◆ Given request 1
In the mailing-list message, what is wrong with the internal encoding declaration, according to the quoted error?
◆ Given request 2
List the header field labels that appear in the mailing-list message, such as "From".
◆ Given request 3
Please translate this sentence from the mailing-list message into Spanish: "Internal encoding declaration specified utf-16 which is not an ASCII superset."

W3C home > Mailing lists > Public > www-validator@w3.org > July 2011

Re: Incorrect behaviour with utf-16 meta declaration

From: Michael[tm] Smith <mike@w3.org>
Date: Mon, 4 Jul 2011 16:11:26 +0900
To: Richard Ishida <ishida@w3.org>
Cc: www-validator@w3.org
Message-ID: <20110704071125.GA25700@sideshowbarker>
Richard Ishida <ishida@w3.org>, 2011-07-03 10:32 +0100:

> Checking http://www.w3.org/International/tests/i18n-checker/utf16/utf16le-charset-html5.html
> 
> I get the following error messages:
> 
> [[
> Error Line 5, Column 70: Internal encoding declaration specified utf-16
> which is not an ASCII superset. Continuing as if the encoding had been
> utf-8.

◆ Data

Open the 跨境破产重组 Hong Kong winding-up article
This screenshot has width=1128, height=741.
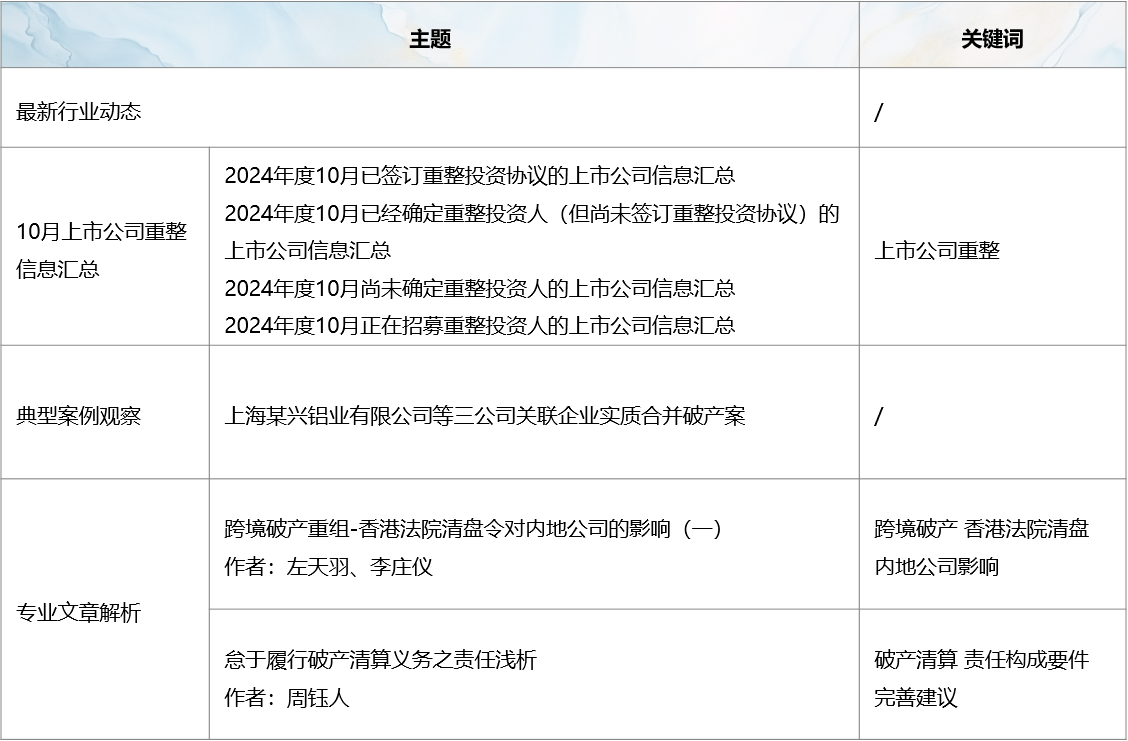coord(473,529)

◆ Result 1
The declaration specified utf-16, which is not an ASCII superset.

◆ Result 2
From, Date, To, Cc, Message-ID

◆ Result 3
La declaración de codificación interna especificaba utf-16, que no es un superconjunto de ASCII.